◆ **Work to complete**: In full and without alteration, print the entries that follow.
◇ ◇ ◇
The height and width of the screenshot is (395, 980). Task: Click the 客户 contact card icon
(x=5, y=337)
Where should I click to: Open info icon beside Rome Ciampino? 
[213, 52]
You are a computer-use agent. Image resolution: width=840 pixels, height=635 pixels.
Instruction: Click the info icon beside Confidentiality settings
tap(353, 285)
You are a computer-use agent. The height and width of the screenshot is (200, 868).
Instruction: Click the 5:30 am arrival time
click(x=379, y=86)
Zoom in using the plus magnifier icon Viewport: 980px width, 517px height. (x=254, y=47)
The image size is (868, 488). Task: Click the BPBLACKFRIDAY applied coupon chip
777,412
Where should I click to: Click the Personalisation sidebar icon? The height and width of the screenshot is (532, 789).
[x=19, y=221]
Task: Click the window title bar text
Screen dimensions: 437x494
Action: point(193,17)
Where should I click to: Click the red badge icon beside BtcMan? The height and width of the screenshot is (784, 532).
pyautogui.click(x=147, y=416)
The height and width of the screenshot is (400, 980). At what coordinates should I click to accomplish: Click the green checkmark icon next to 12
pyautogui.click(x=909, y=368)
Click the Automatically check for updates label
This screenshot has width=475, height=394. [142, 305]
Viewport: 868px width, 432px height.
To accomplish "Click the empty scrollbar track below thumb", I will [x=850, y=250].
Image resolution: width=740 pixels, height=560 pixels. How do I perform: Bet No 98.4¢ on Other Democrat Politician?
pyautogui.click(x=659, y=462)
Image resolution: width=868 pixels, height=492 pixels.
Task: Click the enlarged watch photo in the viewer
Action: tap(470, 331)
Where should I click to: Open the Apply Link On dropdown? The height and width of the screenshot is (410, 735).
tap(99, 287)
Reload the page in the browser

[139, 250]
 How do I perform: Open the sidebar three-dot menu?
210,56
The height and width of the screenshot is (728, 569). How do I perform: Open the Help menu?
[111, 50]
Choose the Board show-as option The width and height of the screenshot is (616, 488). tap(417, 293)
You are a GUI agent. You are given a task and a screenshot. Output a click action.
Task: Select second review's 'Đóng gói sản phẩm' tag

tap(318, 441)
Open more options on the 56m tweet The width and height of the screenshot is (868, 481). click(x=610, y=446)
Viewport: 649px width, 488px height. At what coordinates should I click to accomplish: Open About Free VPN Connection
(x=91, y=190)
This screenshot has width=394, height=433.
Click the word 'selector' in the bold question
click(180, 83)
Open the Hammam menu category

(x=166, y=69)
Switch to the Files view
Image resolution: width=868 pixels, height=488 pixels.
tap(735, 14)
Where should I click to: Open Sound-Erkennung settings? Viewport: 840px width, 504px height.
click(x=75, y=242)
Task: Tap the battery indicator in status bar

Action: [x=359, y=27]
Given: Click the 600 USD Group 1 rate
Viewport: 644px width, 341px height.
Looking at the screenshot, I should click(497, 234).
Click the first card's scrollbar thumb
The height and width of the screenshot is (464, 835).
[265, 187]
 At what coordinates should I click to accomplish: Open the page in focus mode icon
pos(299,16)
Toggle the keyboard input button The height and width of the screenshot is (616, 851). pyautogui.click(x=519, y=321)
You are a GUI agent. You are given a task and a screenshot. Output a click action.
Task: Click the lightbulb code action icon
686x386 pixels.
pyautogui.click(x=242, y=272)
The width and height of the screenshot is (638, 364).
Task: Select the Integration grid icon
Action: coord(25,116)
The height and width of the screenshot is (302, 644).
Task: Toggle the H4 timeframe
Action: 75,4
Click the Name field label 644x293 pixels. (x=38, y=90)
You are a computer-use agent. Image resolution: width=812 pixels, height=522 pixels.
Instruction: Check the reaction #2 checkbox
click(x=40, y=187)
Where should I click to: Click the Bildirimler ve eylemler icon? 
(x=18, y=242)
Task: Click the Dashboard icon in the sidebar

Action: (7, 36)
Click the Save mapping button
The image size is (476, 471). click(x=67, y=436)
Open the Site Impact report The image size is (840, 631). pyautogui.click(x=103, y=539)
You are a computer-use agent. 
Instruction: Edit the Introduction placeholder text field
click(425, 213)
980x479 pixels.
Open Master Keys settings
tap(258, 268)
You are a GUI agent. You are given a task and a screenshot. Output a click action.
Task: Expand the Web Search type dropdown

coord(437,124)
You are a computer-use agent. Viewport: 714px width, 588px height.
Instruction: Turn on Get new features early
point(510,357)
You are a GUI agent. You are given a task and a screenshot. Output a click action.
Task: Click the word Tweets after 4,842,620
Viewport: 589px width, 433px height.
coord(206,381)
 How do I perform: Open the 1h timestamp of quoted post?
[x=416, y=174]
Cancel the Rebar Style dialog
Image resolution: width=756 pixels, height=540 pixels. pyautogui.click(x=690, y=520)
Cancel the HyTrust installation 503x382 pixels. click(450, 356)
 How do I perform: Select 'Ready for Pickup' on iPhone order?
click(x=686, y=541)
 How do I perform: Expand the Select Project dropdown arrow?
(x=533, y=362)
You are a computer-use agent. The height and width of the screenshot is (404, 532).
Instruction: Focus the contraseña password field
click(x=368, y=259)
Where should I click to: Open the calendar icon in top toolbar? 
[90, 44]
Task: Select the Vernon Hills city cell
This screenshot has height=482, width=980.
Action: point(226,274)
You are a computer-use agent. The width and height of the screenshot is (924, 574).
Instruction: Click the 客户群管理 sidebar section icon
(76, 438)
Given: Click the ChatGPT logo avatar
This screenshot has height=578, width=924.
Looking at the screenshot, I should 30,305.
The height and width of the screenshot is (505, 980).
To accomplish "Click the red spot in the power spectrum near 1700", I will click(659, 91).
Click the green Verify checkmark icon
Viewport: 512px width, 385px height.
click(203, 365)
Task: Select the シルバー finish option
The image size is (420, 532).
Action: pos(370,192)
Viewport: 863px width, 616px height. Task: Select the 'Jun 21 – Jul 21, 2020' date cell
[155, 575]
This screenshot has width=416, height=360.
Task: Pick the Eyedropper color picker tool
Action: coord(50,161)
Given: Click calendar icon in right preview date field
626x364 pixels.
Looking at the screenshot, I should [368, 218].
◇ ◇ ◇
◆ **Solved problem**:
The height and width of the screenshot is (395, 980). Task: Click the 客户 contact card icon
(x=5, y=337)
Where should I click to: Open info icon beside Rome Ciampino? 
[213, 52]
You are a computer-use agent. Image resolution: width=840 pixels, height=635 pixels.
Instruction: Click the info icon beside Confidentiality settings
tap(353, 285)
You are a computer-use agent. The height and width of the screenshot is (200, 868).
Instruction: Click the 5:30 am arrival time
click(x=379, y=86)
Zoom in using the plus magnifier icon Viewport: 980px width, 517px height. (x=254, y=47)
The image size is (868, 488). Task: Click the BPBLACKFRIDAY applied coupon chip
777,412
Where should I click to: Click the Personalisation sidebar icon? The height and width of the screenshot is (532, 789).
[x=19, y=221]
Task: Click the window title bar text
Screen dimensions: 437x494
Action: point(193,17)
Where should I click to: Click the red badge icon beside BtcMan? The height and width of the screenshot is (784, 532).
pyautogui.click(x=147, y=416)
The height and width of the screenshot is (400, 980). At what coordinates should I click to accomplish: Click the green checkmark icon next to 12
pyautogui.click(x=909, y=368)
Click the Automatically check for updates label
This screenshot has width=475, height=394. [142, 305]
Viewport: 868px width, 432px height.
To accomplish "Click the empty scrollbar track below thumb", I will [x=850, y=250].
Image resolution: width=740 pixels, height=560 pixels. How do I perform: Bet No 98.4¢ on Other Democrat Politician?
pyautogui.click(x=659, y=462)
Image resolution: width=868 pixels, height=492 pixels.
Task: Click the enlarged watch photo in the viewer
Action: tap(470, 331)
Where should I click to: Open the Apply Link On dropdown? The height and width of the screenshot is (410, 735).
tap(99, 287)
Reload the page in the browser

[139, 250]
 How do I perform: Open the sidebar three-dot menu?
210,56
The height and width of the screenshot is (728, 569). How do I perform: Open the Help menu?
[111, 50]
Choose the Board show-as option The width and height of the screenshot is (616, 488). tap(417, 293)
You are a GUI agent. You are given a task and a screenshot. Output a click action.
Task: Select second review's 'Đóng gói sản phẩm' tag

tap(318, 441)
Open more options on the 56m tweet The width and height of the screenshot is (868, 481). click(x=610, y=446)
Viewport: 649px width, 488px height. At what coordinates should I click to accomplish: Open About Free VPN Connection
(x=91, y=190)
This screenshot has width=394, height=433.
Click the word 'selector' in the bold question
click(180, 83)
Open the Hammam menu category

(x=166, y=69)
Switch to the Files view
Image resolution: width=868 pixels, height=488 pixels.
tap(735, 14)
Where should I click to: Open Sound-Erkennung settings? Viewport: 840px width, 504px height.
click(x=75, y=242)
Task: Tap the battery indicator in status bar

Action: [x=359, y=27]
Given: Click the 600 USD Group 1 rate
Viewport: 644px width, 341px height.
Looking at the screenshot, I should click(497, 234).
Click the first card's scrollbar thumb
The height and width of the screenshot is (464, 835).
[265, 187]
 At what coordinates should I click to accomplish: Open the page in focus mode icon
pos(299,16)
Toggle the keyboard input button The height and width of the screenshot is (616, 851). pyautogui.click(x=519, y=321)
You are a GUI agent. You are given a task and a screenshot. Output a click action.
Task: Click the lightbulb code action icon
686x386 pixels.
pyautogui.click(x=242, y=272)
The width and height of the screenshot is (638, 364).
Task: Select the Integration grid icon
Action: coord(25,116)
The height and width of the screenshot is (302, 644).
Task: Toggle the H4 timeframe
Action: 75,4
Click the Name field label 644x293 pixels. (x=38, y=90)
You are a computer-use agent. Image resolution: width=812 pixels, height=522 pixels.
Instruction: Check the reaction #2 checkbox
click(x=40, y=187)
Where should I click to: Click the Bildirimler ve eylemler icon? 
(x=18, y=242)
Task: Click the Dashboard icon in the sidebar

Action: (7, 36)
Click the Save mapping button
The image size is (476, 471). click(x=67, y=436)
Open the Site Impact report The image size is (840, 631). pyautogui.click(x=103, y=539)
You are a computer-use agent. 
Instruction: Edit the Introduction placeholder text field
click(425, 213)
980x479 pixels.
Open Master Keys settings
tap(258, 268)
You are a GUI agent. You are given a task and a screenshot. Output a click action.
Task: Expand the Web Search type dropdown

coord(437,124)
You are a computer-use agent. Viewport: 714px width, 588px height.
Instruction: Turn on Get new features early
point(510,357)
You are a GUI agent. You are given a task and a screenshot. Output a click action.
Task: Click the word Tweets after 4,842,620
Viewport: 589px width, 433px height.
coord(206,381)
 How do I perform: Open the 1h timestamp of quoted post?
[x=416, y=174]
Cancel the Rebar Style dialog
Image resolution: width=756 pixels, height=540 pixels. pyautogui.click(x=690, y=520)
Cancel the HyTrust installation 503x382 pixels. click(450, 356)
 How do I perform: Select 'Ready for Pickup' on iPhone order?
click(x=686, y=541)
 How do I perform: Expand the Select Project dropdown arrow?
(x=533, y=362)
You are a computer-use agent. The height and width of the screenshot is (404, 532).
Instruction: Focus the contraseña password field
click(x=368, y=259)
Where should I click to: Open the calendar icon in top toolbar? 
[90, 44]
Task: Select the Vernon Hills city cell
This screenshot has height=482, width=980.
Action: point(226,274)
You are a computer-use agent. The width and height of the screenshot is (924, 574).
Instruction: Click the 客户群管理 sidebar section icon
(76, 438)
Given: Click the ChatGPT logo avatar
This screenshot has height=578, width=924.
Looking at the screenshot, I should 30,305.
The height and width of the screenshot is (505, 980).
To accomplish "Click the red spot in the power spectrum near 1700", I will click(659, 91).
Click the green Verify checkmark icon
Viewport: 512px width, 385px height.
click(203, 365)
Task: Select the シルバー finish option
The image size is (420, 532).
Action: pos(370,192)
Viewport: 863px width, 616px height. Task: Select the 'Jun 21 – Jul 21, 2020' date cell
[155, 575]
This screenshot has width=416, height=360.
Task: Pick the Eyedropper color picker tool
Action: coord(50,161)
Given: Click calendar icon in right preview date field
626x364 pixels.
Looking at the screenshot, I should [368, 218].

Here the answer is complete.